A differenza della generazione di mia madre, che considerava aberrante l’idea di non avere figli, molte donne della mia hanno deciso di astenersi. Le mie amiche, per esempio, si potevano dividere in gruppi altrettanto numerosi: quelle che contemplavano la possibilità di abdicare alla loro libertà e di immolarsi sull’altare della conservazione della specie, e quelle disposte ad accettare lo stigma sociale e familiare pur di preservare la propria autonomia.
Alina, amica intima di Laura, la pensa come lei. Fra le due giovani donne la comunicazione non si interrompe neppure durante i periodi in cui si ritrovano ad abitare in continenti diversi. Si confidano, si confrontano, si comprendono nonostante le profonde differenze di carattere.
Quando Alina incontra Aurelio, però, finisce per desiderare fortemente di diventare madre.
Alina mi ha raccontato anche che stava vedendo una psicologa. Aveva cominciato ad andarci al ritorno dalla Francia. Una donna sulla sessantina, di nome Rosa, che aveva sentito nominare con una certa reverenza da altri psicanalisti, e che a quanto pareva aveva avuto un ruolo importante nella sua decisione di avere figli.
«Ti rendi conto? Per anni ho temuto di ripetere gli errori commessi da mia madre con mia sorella e con me. Ho dovuto disattivare quella paura per trovare il coraggio di vedere che in realtà desidero formare una famiglia. Voglio vivere questa esperienza, Laura. Sogno di farla. Mi dispiace se ti ho deluso».
Il desiderio di Alina e Aurelio di avere un figlio si realizza dopo qualche iniziale difficoltà, ma non tutto va per il verso giusto e la coppia si trova a dover compiere scelte difficili.
La morte o la malattia grave di un figlio sono prove durissime per i genitori; l’autrice ne parla senza retorica e senza ipocrisia, restituendoci gli stati d’animo, gli interrogativi e le risposte di una madre e di un padre alle prese con una situazione estrema in cui neppure la scienza sa dare indicazioni chiare.
In questa vicenda dolorosa si inserisce Marlene, donna sensibile e misteriosa, che si prende cura, insieme agli esausti genitori, della piccola Inés.
Doris, vicina di casa di Laura, è oppressa da un dolore che non riesce a gestire. Vive come una reclusa insieme a Nicolás, il suo bambino, il quale assorbe la cupezza materna ed è soggetto a spaventosi e ricorrenti accessi di rabbia. Fra le due donne passa una corrente di complicità e Laura prova nei confronti di Nicolás un’immediata e ricambiata simpatia.

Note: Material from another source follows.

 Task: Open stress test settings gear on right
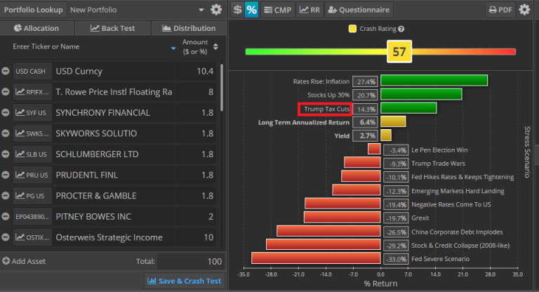pos(526,10)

Le vicende dei vari personaggi si affiancano e si intrecciano con naturalezza, senza togliersi spazio reciprocamente.
Guadalupe Nettel, che per fortuna non sembra voler dimostrare tesi precostituite, descrive con efficacia e al tempo stesso sobrietà espressiva, delicatezza e insieme intensità di contenuti la molteplicità dei modi di essere o non essere madre, di rifiutare o accogliere la maternità, di inserirla armoniosamente nella propria esistenza o di farsene schiacciare.